**Your objective:** Rewrite the data below so that each occurrence of "Image resolution" becomes "Screenshot size", and keep every other part unchanged.

**Exercise material:**
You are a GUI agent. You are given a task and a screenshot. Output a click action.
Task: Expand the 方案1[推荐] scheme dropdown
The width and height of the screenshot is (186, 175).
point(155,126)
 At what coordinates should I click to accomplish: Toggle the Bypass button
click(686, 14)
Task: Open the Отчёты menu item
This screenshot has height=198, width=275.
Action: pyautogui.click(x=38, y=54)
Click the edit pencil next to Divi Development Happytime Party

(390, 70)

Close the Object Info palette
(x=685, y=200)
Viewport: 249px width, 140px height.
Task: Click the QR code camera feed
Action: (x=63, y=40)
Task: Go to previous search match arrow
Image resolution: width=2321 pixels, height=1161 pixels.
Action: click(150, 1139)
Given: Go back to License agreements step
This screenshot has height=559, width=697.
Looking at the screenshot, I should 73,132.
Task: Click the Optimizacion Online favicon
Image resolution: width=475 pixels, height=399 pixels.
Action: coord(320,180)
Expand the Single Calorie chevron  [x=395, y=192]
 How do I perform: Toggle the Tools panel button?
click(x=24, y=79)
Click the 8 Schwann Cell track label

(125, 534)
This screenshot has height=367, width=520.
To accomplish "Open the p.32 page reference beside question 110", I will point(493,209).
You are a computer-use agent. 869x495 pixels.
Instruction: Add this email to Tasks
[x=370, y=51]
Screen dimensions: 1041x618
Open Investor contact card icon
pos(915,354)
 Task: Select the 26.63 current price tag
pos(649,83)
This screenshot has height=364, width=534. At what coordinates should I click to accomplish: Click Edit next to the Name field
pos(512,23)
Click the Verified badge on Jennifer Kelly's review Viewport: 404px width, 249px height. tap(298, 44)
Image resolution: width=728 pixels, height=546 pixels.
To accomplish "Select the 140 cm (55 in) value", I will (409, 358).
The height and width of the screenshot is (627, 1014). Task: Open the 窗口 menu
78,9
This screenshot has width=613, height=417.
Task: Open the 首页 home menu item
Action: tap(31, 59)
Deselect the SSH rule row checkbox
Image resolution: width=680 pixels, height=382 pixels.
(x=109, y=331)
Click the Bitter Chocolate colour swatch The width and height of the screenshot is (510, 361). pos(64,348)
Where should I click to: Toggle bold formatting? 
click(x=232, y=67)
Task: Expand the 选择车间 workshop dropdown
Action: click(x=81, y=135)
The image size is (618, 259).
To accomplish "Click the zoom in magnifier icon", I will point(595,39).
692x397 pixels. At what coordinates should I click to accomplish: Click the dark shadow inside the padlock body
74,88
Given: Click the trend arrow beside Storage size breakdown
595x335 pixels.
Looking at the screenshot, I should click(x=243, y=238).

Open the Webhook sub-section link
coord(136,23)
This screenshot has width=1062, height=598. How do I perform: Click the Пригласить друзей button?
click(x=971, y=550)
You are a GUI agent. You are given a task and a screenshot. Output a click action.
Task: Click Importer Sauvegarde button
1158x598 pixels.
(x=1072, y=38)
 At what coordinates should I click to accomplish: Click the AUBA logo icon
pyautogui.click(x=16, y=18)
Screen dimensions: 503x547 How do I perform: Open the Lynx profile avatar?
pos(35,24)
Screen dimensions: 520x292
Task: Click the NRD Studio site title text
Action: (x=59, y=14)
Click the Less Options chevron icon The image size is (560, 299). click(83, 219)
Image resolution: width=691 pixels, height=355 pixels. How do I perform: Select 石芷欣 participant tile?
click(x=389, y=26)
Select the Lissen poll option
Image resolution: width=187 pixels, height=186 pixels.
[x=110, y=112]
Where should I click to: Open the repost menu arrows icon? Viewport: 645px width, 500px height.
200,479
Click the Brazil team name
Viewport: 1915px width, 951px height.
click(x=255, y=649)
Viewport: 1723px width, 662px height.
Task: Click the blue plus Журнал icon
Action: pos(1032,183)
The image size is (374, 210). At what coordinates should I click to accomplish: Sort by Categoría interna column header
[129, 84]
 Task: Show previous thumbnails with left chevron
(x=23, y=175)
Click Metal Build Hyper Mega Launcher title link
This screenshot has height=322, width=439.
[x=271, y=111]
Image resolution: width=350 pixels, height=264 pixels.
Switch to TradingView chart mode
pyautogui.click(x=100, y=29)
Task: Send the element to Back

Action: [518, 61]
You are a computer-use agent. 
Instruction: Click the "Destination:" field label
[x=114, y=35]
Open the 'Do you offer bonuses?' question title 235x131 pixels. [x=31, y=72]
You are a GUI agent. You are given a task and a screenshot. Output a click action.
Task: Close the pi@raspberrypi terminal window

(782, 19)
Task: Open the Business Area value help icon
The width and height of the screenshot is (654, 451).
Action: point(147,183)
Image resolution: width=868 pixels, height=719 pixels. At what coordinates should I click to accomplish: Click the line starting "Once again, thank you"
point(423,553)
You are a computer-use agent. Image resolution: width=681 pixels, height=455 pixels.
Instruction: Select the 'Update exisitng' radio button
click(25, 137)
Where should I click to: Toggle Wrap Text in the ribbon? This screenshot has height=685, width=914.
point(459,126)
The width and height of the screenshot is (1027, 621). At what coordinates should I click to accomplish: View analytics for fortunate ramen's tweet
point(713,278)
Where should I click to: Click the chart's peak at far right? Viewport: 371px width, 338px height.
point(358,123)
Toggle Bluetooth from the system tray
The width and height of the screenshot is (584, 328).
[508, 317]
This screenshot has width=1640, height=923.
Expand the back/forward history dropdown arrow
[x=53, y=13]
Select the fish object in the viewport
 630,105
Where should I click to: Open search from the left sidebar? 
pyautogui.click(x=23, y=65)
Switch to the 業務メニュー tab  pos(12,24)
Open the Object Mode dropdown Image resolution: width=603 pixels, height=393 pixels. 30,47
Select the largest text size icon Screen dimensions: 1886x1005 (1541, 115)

**Answer to this problem:**
You are a GUI agent. You are given a task and a screenshot. Output a click action.
Task: Expand the 方案1[推荐] scheme dropdown
The width and height of the screenshot is (186, 175).
point(155,126)
 At what coordinates should I click to accomplish: Toggle the Bypass button
click(686, 14)
Task: Open the Отчёты menu item
This screenshot has height=198, width=275.
Action: pyautogui.click(x=38, y=54)
Click the edit pencil next to Divi Development Happytime Party

(390, 70)

Close the Object Info palette
(x=685, y=200)
Viewport: 249px width, 140px height.
Task: Click the QR code camera feed
Action: (x=63, y=40)
Task: Go to previous search match arrow
Screenshot size: width=2321 pixels, height=1161 pixels.
Action: click(150, 1139)
Given: Go back to License agreements step
This screenshot has height=559, width=697.
Looking at the screenshot, I should 73,132.
Task: Click the Optimizacion Online favicon
Screenshot size: width=475 pixels, height=399 pixels.
Action: coord(320,180)
Expand the Single Calorie chevron  [x=395, y=192]
 How do I perform: Toggle the Tools panel button?
click(x=24, y=79)
Click the 8 Schwann Cell track label

(125, 534)
This screenshot has height=367, width=520.
To accomplish "Open the p.32 page reference beside question 110", I will point(493,209).
You are a computer-use agent. 869x495 pixels.
Instruction: Add this email to Tasks
[x=370, y=51]
Screen dimensions: 1041x618
Open Investor contact card icon
pos(915,354)
 Task: Select the 26.63 current price tag
pos(649,83)
This screenshot has height=364, width=534. At what coordinates should I click to accomplish: Click Edit next to the Name field
pos(512,23)
Click the Verified badge on Jennifer Kelly's review Viewport: 404px width, 249px height. tap(298, 44)
Screenshot size: width=728 pixels, height=546 pixels.
To accomplish "Select the 140 cm (55 in) value", I will (409, 358).
The height and width of the screenshot is (627, 1014). Task: Open the 窗口 menu
78,9
This screenshot has width=613, height=417.
Task: Open the 首页 home menu item
Action: tap(31, 59)
Deselect the SSH rule row checkbox
Screenshot size: width=680 pixels, height=382 pixels.
(x=109, y=331)
Click the Bitter Chocolate colour swatch The width and height of the screenshot is (510, 361). pos(64,348)
Where should I click to: Toggle bold formatting? 
click(x=232, y=67)
Task: Expand the 选择车间 workshop dropdown
Action: click(x=81, y=135)
The image size is (618, 259).
To accomplish "Click the zoom in magnifier icon", I will point(595,39).
692x397 pixels. At what coordinates should I click to accomplish: Click the dark shadow inside the padlock body
74,88
Given: Click the trend arrow beside Storage size breakdown
595x335 pixels.
Looking at the screenshot, I should click(x=243, y=238).

Open the Webhook sub-section link
coord(136,23)
This screenshot has width=1062, height=598. How do I perform: Click the Пригласить друзей button?
click(x=971, y=550)
You are a GUI agent. You are given a task and a screenshot. Output a click action.
Task: Click Importer Sauvegarde button
1158x598 pixels.
(x=1072, y=38)
 At what coordinates should I click to accomplish: Click the AUBA logo icon
pyautogui.click(x=16, y=18)
Screen dimensions: 503x547 How do I perform: Open the Lynx profile avatar?
pos(35,24)
Screen dimensions: 520x292
Task: Click the NRD Studio site title text
Action: (x=59, y=14)
Click the Less Options chevron icon The image size is (560, 299). click(83, 219)
Screenshot size: width=691 pixels, height=355 pixels. How do I perform: Select 石芷欣 participant tile?
click(x=389, y=26)
Select the Lissen poll option
Screenshot size: width=187 pixels, height=186 pixels.
[x=110, y=112]
Where should I click to: Open the repost menu arrows icon? Viewport: 645px width, 500px height.
200,479
Click the Brazil team name
Viewport: 1915px width, 951px height.
click(x=255, y=649)
Viewport: 1723px width, 662px height.
Task: Click the blue plus Журнал icon
Action: pos(1032,183)
The image size is (374, 210). At what coordinates should I click to accomplish: Sort by Categoría interna column header
[129, 84]
 Task: Show previous thumbnails with left chevron
(x=23, y=175)
Click Metal Build Hyper Mega Launcher title link
This screenshot has height=322, width=439.
[x=271, y=111]
Screenshot size: width=350 pixels, height=264 pixels.
Switch to TradingView chart mode
pyautogui.click(x=100, y=29)
Task: Send the element to Back

Action: [518, 61]
You are a computer-use agent. 
Instruction: Click the "Destination:" field label
[x=114, y=35]
Open the 'Do you offer bonuses?' question title 235x131 pixels. [x=31, y=72]
You are a GUI agent. You are given a task and a screenshot. Output a click action.
Task: Close the pi@raspberrypi terminal window

(782, 19)
Task: Open the Business Area value help icon
The width and height of the screenshot is (654, 451).
Action: point(147,183)
Screenshot size: width=868 pixels, height=719 pixels. At what coordinates should I click to accomplish: Click the line starting "Once again, thank you"
point(423,553)
You are a computer-use agent. Screenshot size: width=681 pixels, height=455 pixels.
Instruction: Select the 'Update exisitng' radio button
click(25, 137)
Where should I click to: Toggle Wrap Text in the ribbon? This screenshot has height=685, width=914.
point(459,126)
The width and height of the screenshot is (1027, 621). At what coordinates should I click to accomplish: View analytics for fortunate ramen's tweet
point(713,278)
Where should I click to: Click the chart's peak at far right? Viewport: 371px width, 338px height.
point(358,123)
Toggle Bluetooth from the system tray
The width and height of the screenshot is (584, 328).
[508, 317]
This screenshot has width=1640, height=923.
Expand the back/forward history dropdown arrow
[x=53, y=13]
Select the fish object in the viewport
 630,105
Where should I click to: Open search from the left sidebar? 
pyautogui.click(x=23, y=65)
Switch to the 業務メニュー tab  pos(12,24)
Open the Object Mode dropdown Screenshot size: width=603 pixels, height=393 pixels. 30,47
Select the largest text size icon Screen dimensions: 1886x1005 (1541, 115)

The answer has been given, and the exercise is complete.